76.   “…And so the mother, fresh from South Africa visited him…the Boers have no problem these days allowing our parents to come and see us.  It was great for the man to meet his mother again and hug her and the other comrades joined in the merriment as well as in entertaining his old lady until the following day when she was due for return home.

77.   “However, the tragedy started to unfold when the mother was about to leave on the following morning and apparently somebody had apprised the mother of the dude’s doings in particularly Angola.

78.   “As he hugged him again goodbye, she threw the cat among the pigeons with the question: ‘What is this imbokodo my child said to be your organization within the ANC organization?  Whatever you do in that shit organization of yours, please you don’t personally get yourself killing innocent souls of South Africa and I am talking like your mother who knows the bad reputation imbokodo has earned in KwaMashu, Emlazi, Emdantsane, Soweto, Mamelodi and whatever other South African township as the slaughterhouse of our children in exile.’

79.   “The mother had been gone hardly 3 hours when a shot rang in his bedroom and when the comrades rushed in check, they found him bleeding to death from a bullet wound in the head.”

80.   I could not hold my curiosity: “Who?” I asked.

81.   “Who?” “Who?” “Who?” “Who?” everybody seemed to be saying that same word back to me, until a bosom friend of mine I had also been to tertiary with on my 1992 Diploma Course in journalism saved me from the misery and the mystery of that deja-vu

82.   “We are talking about one Sishi, here, my friend Mordecai King.  He tells us how and why Sishi committed suicide rather than face a slow process of personal atonement for having listened to the dirty politicians in our broad liberation movement who will use us to commit heinous crimes for them, and crimes that stay on our conscience till the day we die unless we are brave enough to recompense.  You knew him, Mordie?”

83.   “He knew him all right, Monde!  First I did not know that Terence Qwabe for the ANC is Mordecai King for the PAC.  But…” he said standing up to hug me in greeting. “Whatever you call Terence, he survived only by the skin of his teeth from being Sishi statistic Angola in 1984!”

84.The repatriated Simon Mabalane a.k.a.
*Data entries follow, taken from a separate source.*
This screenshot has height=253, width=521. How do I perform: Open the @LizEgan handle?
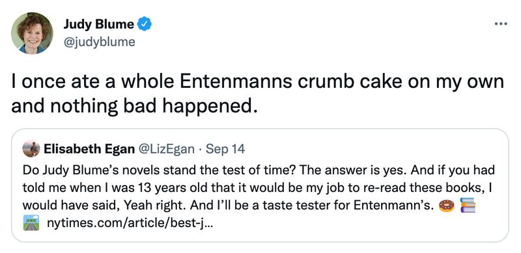click(166, 150)
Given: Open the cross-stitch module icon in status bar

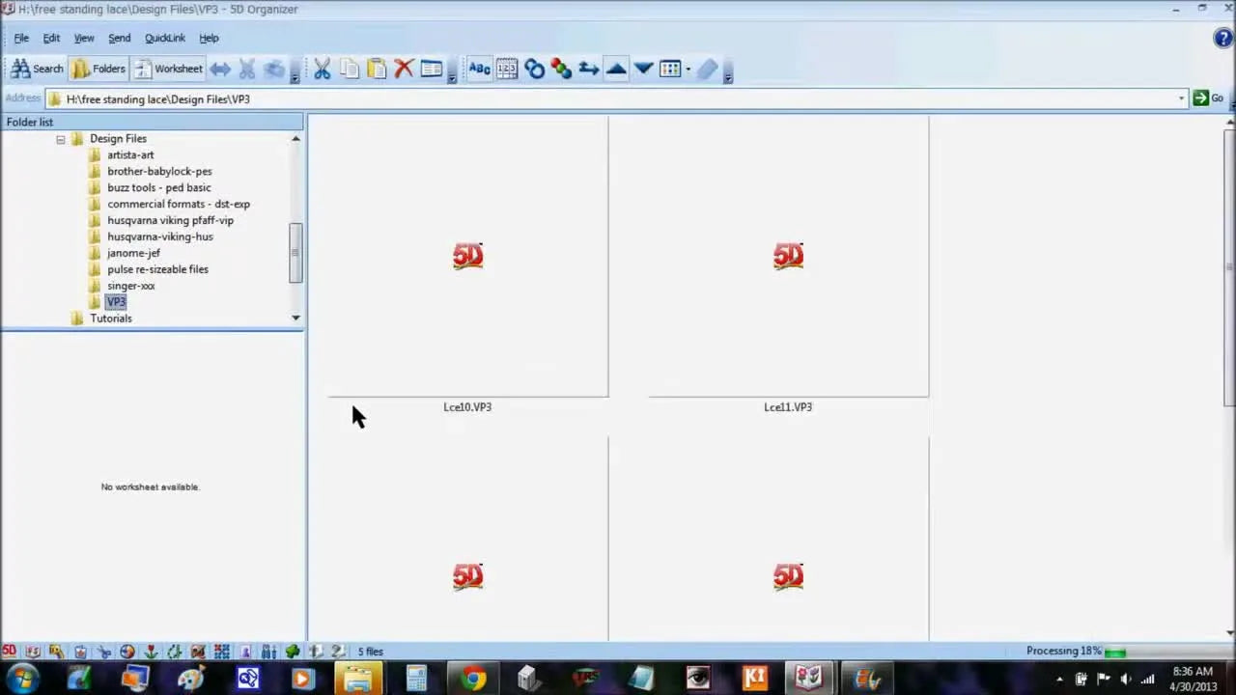Looking at the screenshot, I should tap(221, 651).
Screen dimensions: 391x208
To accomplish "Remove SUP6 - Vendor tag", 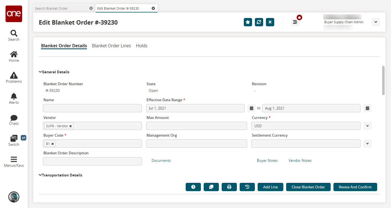I will (71, 126).
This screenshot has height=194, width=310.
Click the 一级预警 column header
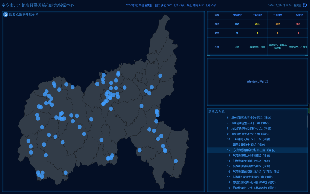pos(298,15)
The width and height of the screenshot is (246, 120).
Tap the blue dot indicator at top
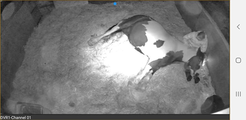pos(115,4)
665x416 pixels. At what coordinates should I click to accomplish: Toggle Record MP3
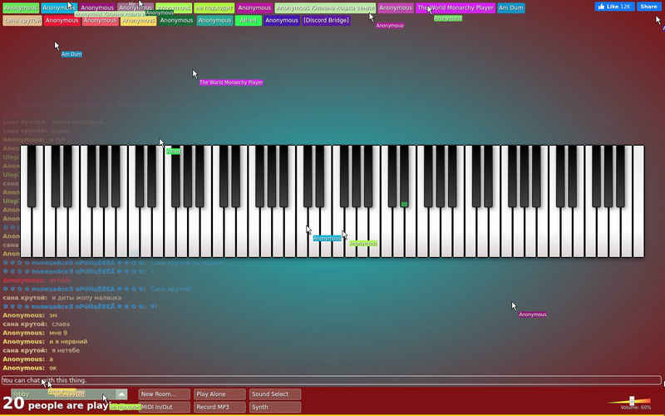click(219, 407)
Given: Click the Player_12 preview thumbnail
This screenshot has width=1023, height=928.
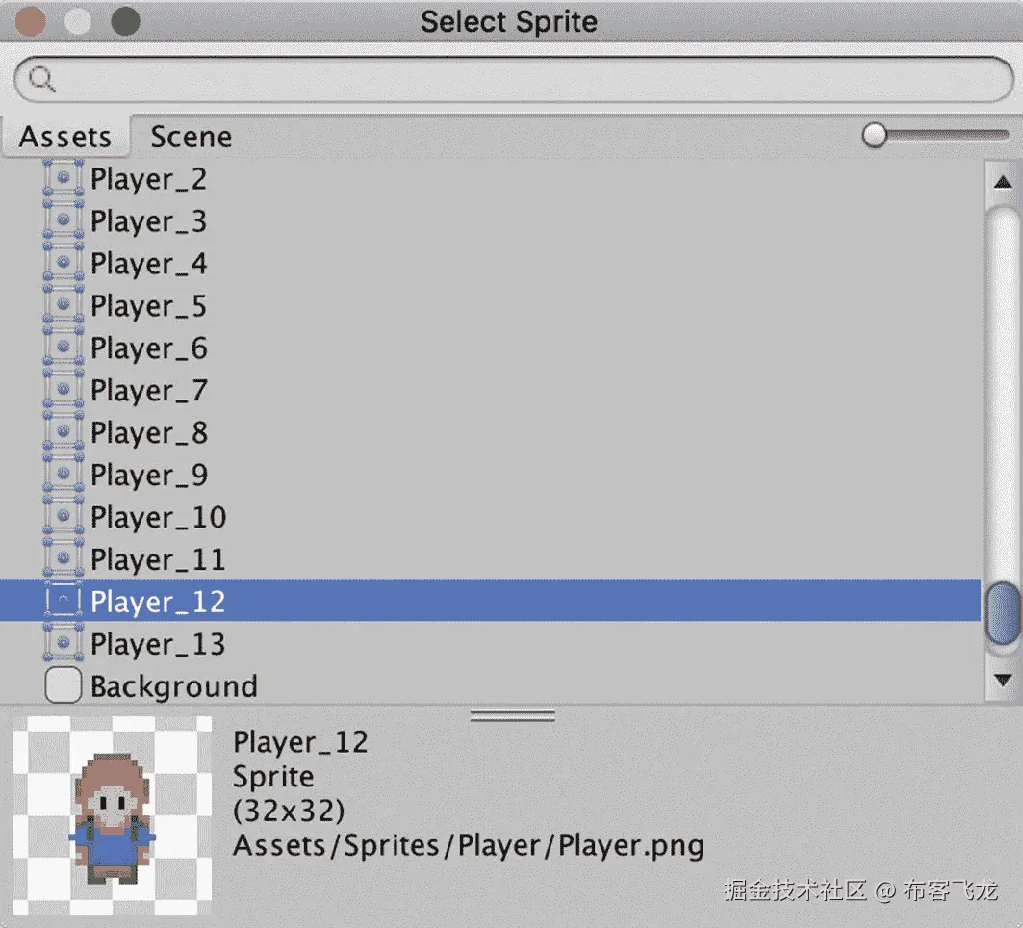Looking at the screenshot, I should coord(113,815).
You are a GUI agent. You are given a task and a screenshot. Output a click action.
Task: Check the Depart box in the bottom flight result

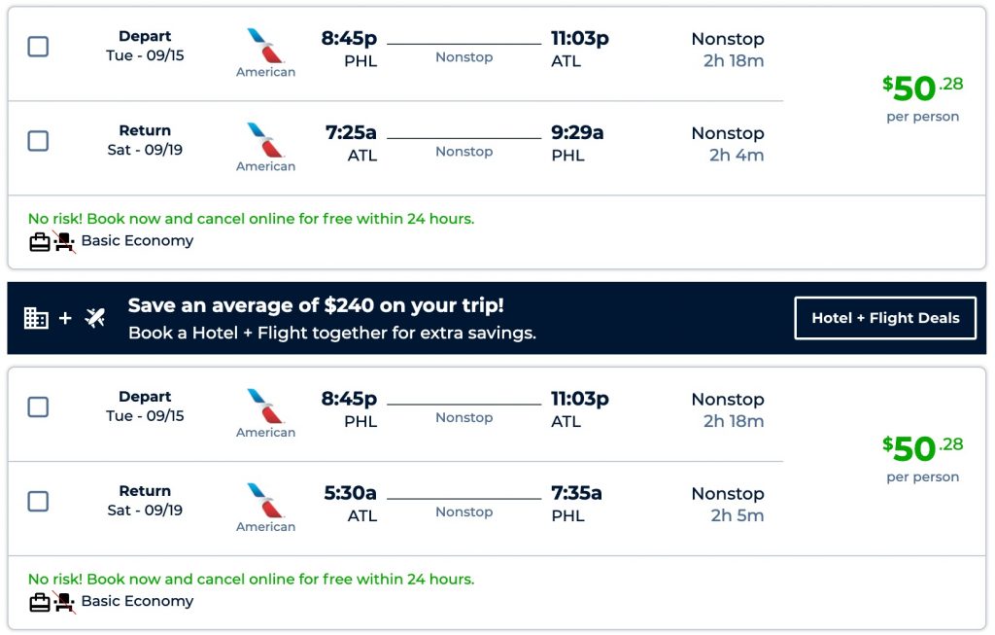pyautogui.click(x=38, y=407)
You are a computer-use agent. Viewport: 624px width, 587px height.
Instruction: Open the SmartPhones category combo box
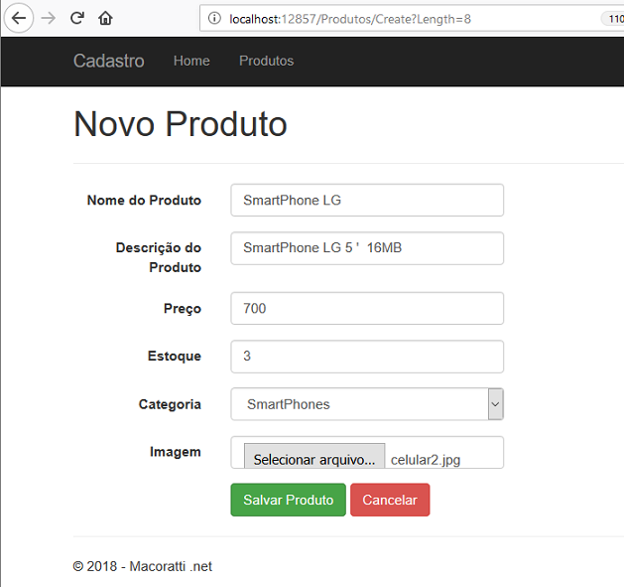point(367,404)
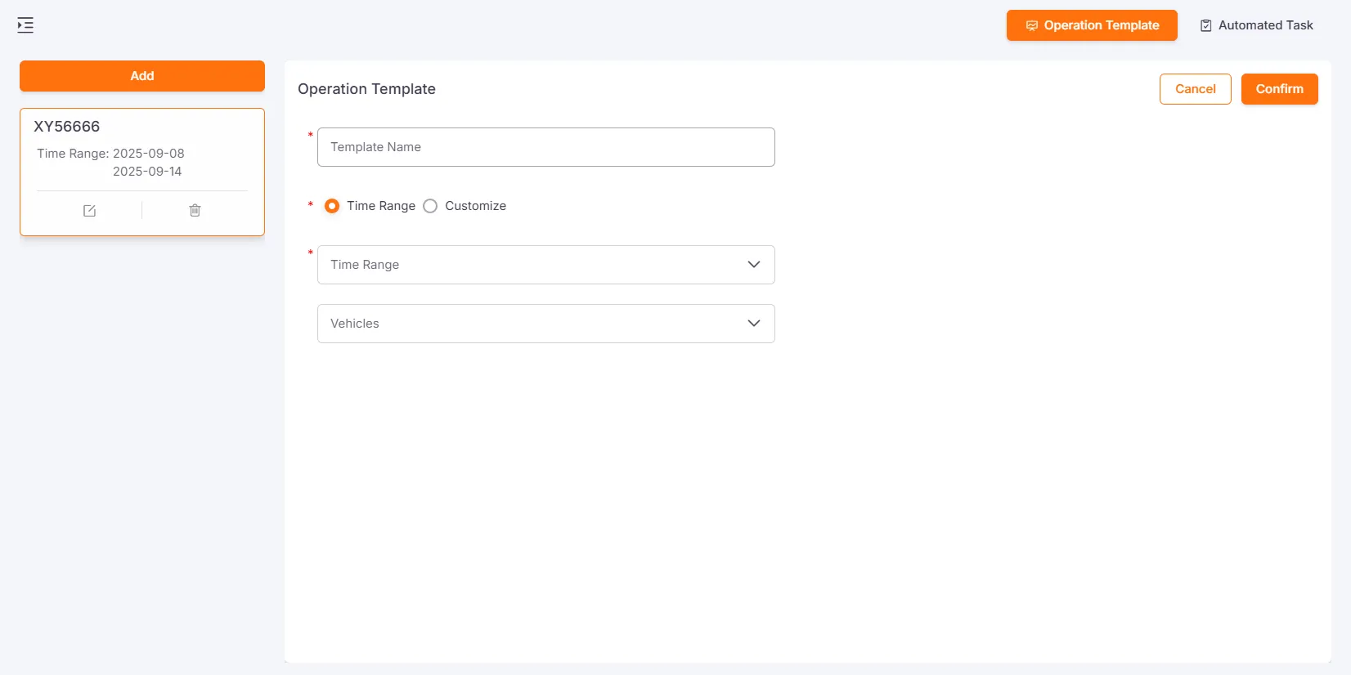Click the trash icon on XY56666 card
Viewport: 1351px width, 675px height.
pyautogui.click(x=195, y=211)
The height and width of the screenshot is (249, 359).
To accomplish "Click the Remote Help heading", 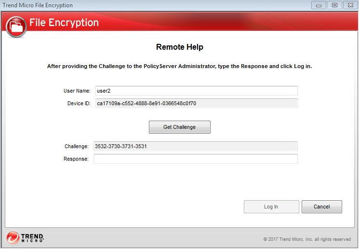I will pyautogui.click(x=179, y=47).
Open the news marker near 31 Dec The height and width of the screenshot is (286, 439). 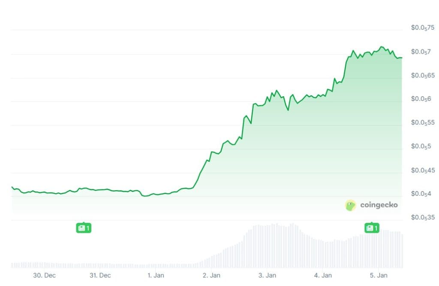(84, 228)
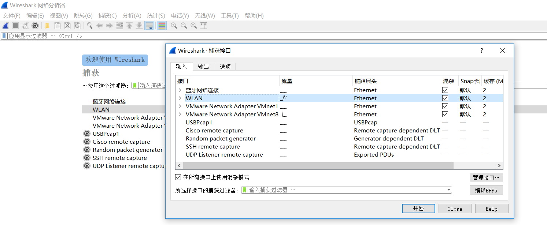Screen dimensions: 547x225
Task: Expand the WLAN interface row
Action: coord(180,98)
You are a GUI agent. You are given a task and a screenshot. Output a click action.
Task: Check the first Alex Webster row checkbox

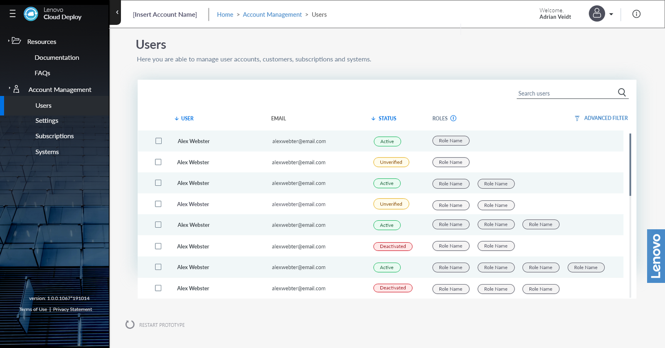tap(158, 141)
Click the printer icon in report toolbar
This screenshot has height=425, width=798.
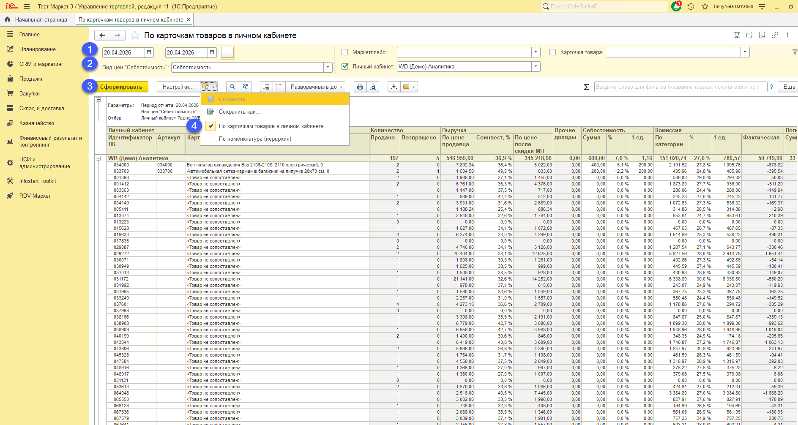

Earl AND HIS SISTER’S BASTARD OF A SON KNOWN AS ERIC MAGOMA MABALANE

85.   I had totally forgotten about the person of the Earl I had met in Angola in 1984 until I hit the military training area of Lohatla.  I was there for my All Arms Training a course in the SANDF done by Army Captain[2].

86.   For that matter, even though I knew a bit of the Mabalane history in general (other than from the Eric and Simon branch) I do not even recall having known that the Earl I had met in Angola  several years before was a Mabalane too, even though, he (having had access to my confidential records must have known I was Phiri ‘and therefore chief to his Mabalane clan’ not the Qwabe clan I was using for my nom de guerre).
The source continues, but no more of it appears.